One publication (not based in Houston, even!) thinks so. Check out where they slot Bill O'Brien and why they think of highly of him as they do.

Could it be that our love for OB is actually deserved?
Could it be that our love for OB is actually deserved?
Charles LeClaire-USA TODAY Sports

A year into his career as a head coach in the NFL, there's no denying that Bill O'Brien has given Houston Texans fans ample reasons to believe that he's the right man for the job. He took over a 2-14 team (albeit a 2-14 team that was not as bereft of talent as one might think a 2-14 team would be) and turned in a 9-7 rookie campaign that saw him have to play four different players (none of whom will be confused for Aaron Rodgers) at QB. That's impressive. But how does that accomplishment measure against the resumes of his peers?

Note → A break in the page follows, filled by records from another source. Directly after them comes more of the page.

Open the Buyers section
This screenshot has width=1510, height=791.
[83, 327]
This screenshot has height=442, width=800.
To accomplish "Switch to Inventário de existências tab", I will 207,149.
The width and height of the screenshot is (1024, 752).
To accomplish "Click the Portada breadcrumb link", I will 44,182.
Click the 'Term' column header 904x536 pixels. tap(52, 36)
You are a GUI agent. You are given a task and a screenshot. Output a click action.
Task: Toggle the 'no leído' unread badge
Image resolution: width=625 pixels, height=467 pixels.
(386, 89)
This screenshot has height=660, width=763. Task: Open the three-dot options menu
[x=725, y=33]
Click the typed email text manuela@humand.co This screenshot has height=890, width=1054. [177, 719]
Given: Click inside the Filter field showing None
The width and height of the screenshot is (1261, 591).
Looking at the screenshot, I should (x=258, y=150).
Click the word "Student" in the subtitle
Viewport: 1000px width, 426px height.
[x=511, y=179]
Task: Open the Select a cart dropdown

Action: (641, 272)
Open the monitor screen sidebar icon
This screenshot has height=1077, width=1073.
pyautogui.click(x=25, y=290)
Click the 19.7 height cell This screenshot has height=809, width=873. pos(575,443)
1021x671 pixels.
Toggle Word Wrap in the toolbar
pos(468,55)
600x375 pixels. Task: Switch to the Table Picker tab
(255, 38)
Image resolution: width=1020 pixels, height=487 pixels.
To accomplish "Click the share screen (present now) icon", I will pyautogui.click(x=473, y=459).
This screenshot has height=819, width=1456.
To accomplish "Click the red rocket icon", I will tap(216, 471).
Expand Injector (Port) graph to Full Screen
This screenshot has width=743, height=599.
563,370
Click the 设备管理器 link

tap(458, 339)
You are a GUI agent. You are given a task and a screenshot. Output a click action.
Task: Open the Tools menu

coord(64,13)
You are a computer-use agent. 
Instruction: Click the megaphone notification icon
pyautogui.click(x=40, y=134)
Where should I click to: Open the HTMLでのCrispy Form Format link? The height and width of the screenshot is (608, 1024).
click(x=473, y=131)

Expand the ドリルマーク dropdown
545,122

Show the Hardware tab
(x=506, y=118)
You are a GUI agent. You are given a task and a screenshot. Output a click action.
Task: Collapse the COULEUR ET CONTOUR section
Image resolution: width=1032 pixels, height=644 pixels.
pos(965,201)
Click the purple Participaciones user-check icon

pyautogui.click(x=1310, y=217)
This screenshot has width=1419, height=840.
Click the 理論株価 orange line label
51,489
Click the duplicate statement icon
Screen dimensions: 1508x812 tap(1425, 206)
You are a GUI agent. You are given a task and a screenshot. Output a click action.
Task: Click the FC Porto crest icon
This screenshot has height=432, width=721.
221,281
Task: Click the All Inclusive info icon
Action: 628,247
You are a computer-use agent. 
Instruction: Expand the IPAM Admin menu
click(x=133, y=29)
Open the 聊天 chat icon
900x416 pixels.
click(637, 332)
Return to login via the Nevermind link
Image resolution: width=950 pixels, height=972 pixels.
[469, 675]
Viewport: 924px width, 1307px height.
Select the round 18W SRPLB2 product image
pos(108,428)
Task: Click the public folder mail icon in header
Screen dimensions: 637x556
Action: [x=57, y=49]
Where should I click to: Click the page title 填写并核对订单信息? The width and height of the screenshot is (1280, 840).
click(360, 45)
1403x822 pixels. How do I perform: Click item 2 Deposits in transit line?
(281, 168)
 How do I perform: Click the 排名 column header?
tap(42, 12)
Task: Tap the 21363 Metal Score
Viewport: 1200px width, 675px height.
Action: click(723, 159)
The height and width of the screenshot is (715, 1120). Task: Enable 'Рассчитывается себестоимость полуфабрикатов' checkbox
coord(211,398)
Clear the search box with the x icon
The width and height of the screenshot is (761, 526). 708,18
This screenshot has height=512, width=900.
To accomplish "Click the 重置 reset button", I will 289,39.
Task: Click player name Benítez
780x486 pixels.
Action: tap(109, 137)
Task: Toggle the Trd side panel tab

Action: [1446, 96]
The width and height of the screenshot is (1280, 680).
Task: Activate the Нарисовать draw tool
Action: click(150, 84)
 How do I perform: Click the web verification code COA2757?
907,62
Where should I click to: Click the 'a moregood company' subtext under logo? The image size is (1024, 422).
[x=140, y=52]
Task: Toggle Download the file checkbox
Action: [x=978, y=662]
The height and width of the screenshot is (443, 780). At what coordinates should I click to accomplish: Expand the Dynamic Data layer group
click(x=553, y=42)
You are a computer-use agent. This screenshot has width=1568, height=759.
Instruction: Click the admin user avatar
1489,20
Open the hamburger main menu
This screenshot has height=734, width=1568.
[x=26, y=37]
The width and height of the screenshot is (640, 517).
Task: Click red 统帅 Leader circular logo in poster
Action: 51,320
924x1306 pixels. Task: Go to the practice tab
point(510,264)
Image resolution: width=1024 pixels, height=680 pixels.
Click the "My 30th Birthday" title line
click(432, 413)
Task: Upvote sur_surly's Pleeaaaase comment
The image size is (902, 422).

Is Bill O'Brien already considered one of the better coaches in the NFL by people who do not live and die with the Texans every week?

According to at least one analyst, yes.

Patrick Daugherty of Rotoworld recently ranked the 25 head coaches in the NFL who were on the job last year (in other words, the seven coaches freshly hired since the end of last season are not eligible for this list and are ranked separately at the end of the article) from best to worst, with the following parameters in mind:

If you had to win a game tomorrow, who do you want coaching your team? Not five years from now, not five years ago. Tomorrow. That’s the guiding principle behind my second annual coach rankings.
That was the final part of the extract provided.